Kilayco’s appointment was also criticized by some coconut farmers group and politicians amid allegations that P30 billion of UCPB’s assets had been squandered during the Estrada regime, when Kilayko was the UCPB chairman.
“I don’t think it’s fair just to look at it from my time,” Kilayko said, noting that the problematic loans were only inherited from the time UCPB was first sequestered after the ouster of the Ferdinand Marcos regime in 1986.
The banker also added that most of those loans no longer existed in the UCPB’s portfolio. He said there were still some problematic corporate loans as big as P6 billion—the remainder of those old problems—that the bank was still working on.
“There’s progress but it takes time to address these problems,” he said.
Some of these bad assets had been unloaded in the past via the special purpose vehicle framework but whatever is left will be appropriately addressed by a task force dedicated to work on it.
Moving forward, Kilayco vowed to tighten credit policy and be transparent in giving out loans. “We’ll make sure that all credit standards are followed.”
Under his leadership, he said UCPB would sustain profitability and no longer burden the government for any assistance.
The government made a P30-billion cash infusion into UCPB in 2008. Under the scheme, the government placed long-term deposits with the bank that were in turn invested in government securities. In 2003, the government provided at least P20 billion in cash advance to UCPB through the state-owned Philippine Deposit Insurance Corp.
The government has usually taken it upon itself to help UCPB because the bank is virtually the responsibility of the state—about 70 percent of its shares are under sequestration.
Being restricted by unresolved ownership claims, UCPB has little options in fund-raising unlike other commercial banks.
The bank has been the subject of a long-running ownership dispute involving coconut farmers and Cojuangco, a close associate of the Marcos family.
“While it’s a private bank, it’s government running it. I personally feel that it’s part of the problem,” Kilayko said, referring to the bank having to go through volatile political conditions whenever there’s a change in administration.
“And I really hope the ownership problem can be resolved,” he said.
While all banks are under pressure to shore up capital due to more stringent accounting and capital adequacy requirements, he noted that the most that UCPB could do for now would be to raise funds from the issuance of long-term negotiable certificates of deposits or other debt-like instruments like preferred shares.
“Our growth is really hampered by the fact that our capitalization is limited, but in terms of deposits we’re okay.
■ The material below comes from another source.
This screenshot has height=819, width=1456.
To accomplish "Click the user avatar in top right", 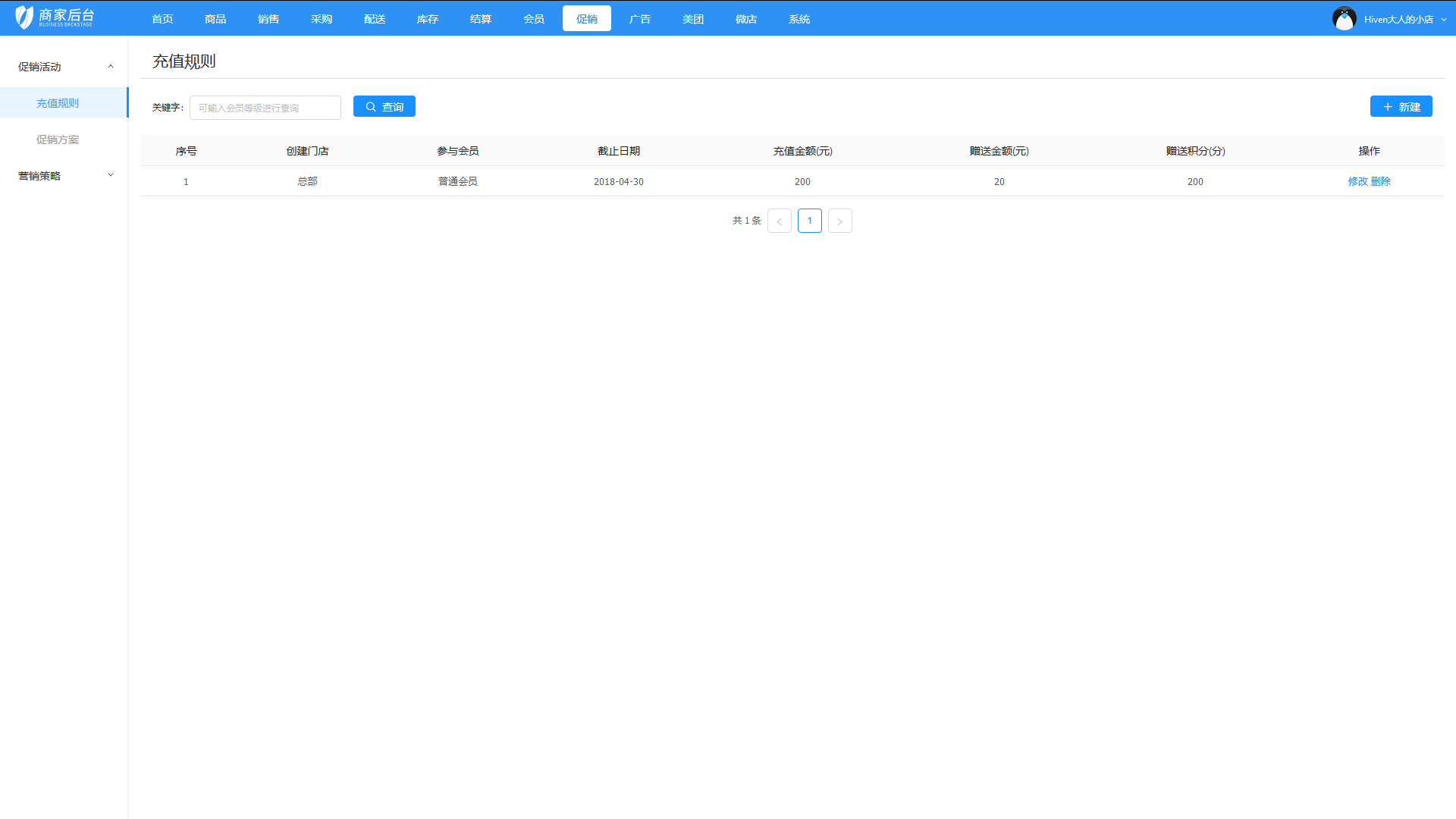I will tap(1345, 17).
Loans are also growing and in terms of income, we don’t see any problem,” he said.
To boost capitalization, the 183-branch UCPB has also consolidated its savings banking unit into its books and expanded its branch network but noted that it could not scale up in the same way as the likes of Banco de Oro and Metrobank.
Kilayco said UCPB could afford to open at least five new branches each year.
Kilayko said he would work to improve UCPB’s assistance to coconut farmers.
“We’ll help not only with money but in development. And if we do fund, it should be for something that the coconut industry needs like planting, to improve productivity,” he said.
“While we’re expanding the bank, we’ll emphasize our relationship with coconut farmers. I’m going to draw from my experience with Landbank to help coco farmers not only in giving loans but also nonloans like helping with the accounting system,” he said.
Compared to the situation during the Estrada administration when he chaired UCPB, Kilayko said the environment has become more challenging and competitive.
“Banking has become more technology-driven. Those are expenses that we have to incur but I’m confident that we can keep up with competitors,” he said.
He added that UCPB had improved its loan mix to increase consumer lending. Previously, the bank focused only on lending to corporations.
Kilayko vowed to work until he is 70 but stressed that he would “serve at the pleasure of the board.”